- _Work instructions_:
Exactly and only the lines from the one with "Play lesson 4 事虽小 勿擅为" through the end of the listing are to be transcribed, both ends included.

- _Task input_:
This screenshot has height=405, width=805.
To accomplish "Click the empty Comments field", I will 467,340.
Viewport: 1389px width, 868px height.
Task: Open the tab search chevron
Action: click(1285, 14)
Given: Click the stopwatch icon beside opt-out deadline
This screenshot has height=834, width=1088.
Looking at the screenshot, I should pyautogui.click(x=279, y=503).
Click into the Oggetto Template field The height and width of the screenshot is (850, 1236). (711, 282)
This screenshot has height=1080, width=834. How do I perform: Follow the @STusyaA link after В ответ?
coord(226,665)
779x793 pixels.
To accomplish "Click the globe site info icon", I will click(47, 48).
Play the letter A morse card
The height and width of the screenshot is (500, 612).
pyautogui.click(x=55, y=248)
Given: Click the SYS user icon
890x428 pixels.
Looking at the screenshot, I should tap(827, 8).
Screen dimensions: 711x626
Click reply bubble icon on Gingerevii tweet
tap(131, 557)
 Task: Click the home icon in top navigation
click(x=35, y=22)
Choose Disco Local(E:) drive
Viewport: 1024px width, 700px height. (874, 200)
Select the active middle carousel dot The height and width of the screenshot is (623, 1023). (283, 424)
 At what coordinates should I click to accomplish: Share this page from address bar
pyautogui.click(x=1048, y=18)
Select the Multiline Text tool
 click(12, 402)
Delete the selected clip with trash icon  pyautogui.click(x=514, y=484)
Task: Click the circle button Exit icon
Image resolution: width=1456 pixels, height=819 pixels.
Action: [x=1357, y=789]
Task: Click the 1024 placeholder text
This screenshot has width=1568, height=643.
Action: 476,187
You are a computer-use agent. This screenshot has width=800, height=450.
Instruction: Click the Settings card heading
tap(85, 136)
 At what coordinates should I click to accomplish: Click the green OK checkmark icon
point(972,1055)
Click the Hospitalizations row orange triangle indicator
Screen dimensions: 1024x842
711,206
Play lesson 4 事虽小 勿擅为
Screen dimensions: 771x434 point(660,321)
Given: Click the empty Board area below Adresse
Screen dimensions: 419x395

- _Exercise answer_:
Play lesson 4 事虽小 勿擅为
Screen dimensions: 771x434 point(660,321)
Given: Click the empty Board area below Adresse
Screen dimensions: 419x395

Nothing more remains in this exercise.